What is Treasury Stock?

Treasury stock is shares in a company that the issuer has reacquired. The issuing company may then retire the stock or resell it at a later date. When calculating the number of shares issued and outstanding, which are reported in a company's financial statements, treasury stock is classified as issued, but it is not outstanding. Treasury stock is also not included in the calculation of a company's earnings per share, does not pay a dividend, and does not have a vote at a shareholders' meeting. The amount of cash paid to buy back treasury stock is recorded in a contra equity account that appears in the equity section of the balance sheet.

Advantages of Treasury Stock

Companies buy back shares in order to prop up their stock price by creating artificial demand. A stock buy back is also useful for transferring money to shareholders without using a dividend. Certain investors may demand a stock buyback, if they believe that a company is not properly deploying its available funds. Yet another reason to repurchase shares is to eliminate the holdings of smaller investors, so that a public company can reduce the total number of investors and thereby take itself private.
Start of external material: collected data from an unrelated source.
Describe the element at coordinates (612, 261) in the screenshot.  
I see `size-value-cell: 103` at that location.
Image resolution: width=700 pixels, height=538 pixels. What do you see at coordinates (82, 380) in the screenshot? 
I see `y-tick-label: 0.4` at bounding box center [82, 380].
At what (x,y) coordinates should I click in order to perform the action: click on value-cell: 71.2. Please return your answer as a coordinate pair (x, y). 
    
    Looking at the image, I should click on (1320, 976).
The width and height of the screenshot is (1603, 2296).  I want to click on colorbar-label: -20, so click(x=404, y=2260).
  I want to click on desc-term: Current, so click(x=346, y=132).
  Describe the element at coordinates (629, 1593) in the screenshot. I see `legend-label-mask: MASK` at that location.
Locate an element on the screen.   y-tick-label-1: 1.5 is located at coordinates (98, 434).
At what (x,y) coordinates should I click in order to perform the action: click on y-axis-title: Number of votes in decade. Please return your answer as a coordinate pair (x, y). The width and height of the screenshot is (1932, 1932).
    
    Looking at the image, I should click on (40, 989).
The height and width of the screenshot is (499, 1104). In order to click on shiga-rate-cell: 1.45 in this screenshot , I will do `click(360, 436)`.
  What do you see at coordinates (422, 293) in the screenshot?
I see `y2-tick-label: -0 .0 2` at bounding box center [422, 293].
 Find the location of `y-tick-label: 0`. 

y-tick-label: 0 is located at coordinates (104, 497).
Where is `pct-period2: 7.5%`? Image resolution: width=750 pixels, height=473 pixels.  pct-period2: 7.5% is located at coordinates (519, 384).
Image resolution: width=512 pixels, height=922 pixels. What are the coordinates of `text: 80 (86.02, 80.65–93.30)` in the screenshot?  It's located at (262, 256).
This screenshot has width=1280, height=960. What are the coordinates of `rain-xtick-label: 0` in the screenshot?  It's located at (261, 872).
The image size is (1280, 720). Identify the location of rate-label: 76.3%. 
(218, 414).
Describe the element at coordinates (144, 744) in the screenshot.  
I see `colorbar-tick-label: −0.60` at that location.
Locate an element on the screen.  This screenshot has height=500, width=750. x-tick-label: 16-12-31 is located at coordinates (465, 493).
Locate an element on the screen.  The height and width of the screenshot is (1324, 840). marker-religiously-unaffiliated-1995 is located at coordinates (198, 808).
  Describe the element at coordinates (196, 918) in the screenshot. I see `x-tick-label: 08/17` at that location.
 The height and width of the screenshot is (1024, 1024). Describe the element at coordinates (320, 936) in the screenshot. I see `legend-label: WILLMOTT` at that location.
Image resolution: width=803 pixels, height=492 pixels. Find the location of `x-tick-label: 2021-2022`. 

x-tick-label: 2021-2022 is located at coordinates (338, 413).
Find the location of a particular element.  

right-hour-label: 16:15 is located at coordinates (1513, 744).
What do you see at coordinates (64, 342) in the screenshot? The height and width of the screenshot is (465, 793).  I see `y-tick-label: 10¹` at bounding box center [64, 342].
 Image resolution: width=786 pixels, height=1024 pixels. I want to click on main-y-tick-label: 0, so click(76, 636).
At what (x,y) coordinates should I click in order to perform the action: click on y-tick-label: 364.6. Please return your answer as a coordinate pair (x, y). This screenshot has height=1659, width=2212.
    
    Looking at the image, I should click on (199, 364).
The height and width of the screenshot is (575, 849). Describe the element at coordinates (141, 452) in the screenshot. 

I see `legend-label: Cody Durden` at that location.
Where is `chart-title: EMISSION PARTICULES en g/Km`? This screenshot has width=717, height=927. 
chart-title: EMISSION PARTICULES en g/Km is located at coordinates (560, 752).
Disadvantages of Treasury Stock

A business that buys back shares usually does so because it has excess cash. This situation most commonly arises when a firm is experiencing robust financial performance; this being the case, its share price is probably quite high. Buying shares at a high price is not an efficient use of company resources, since it does not result in many shares being retired in exchange for the amount of cash being paid out.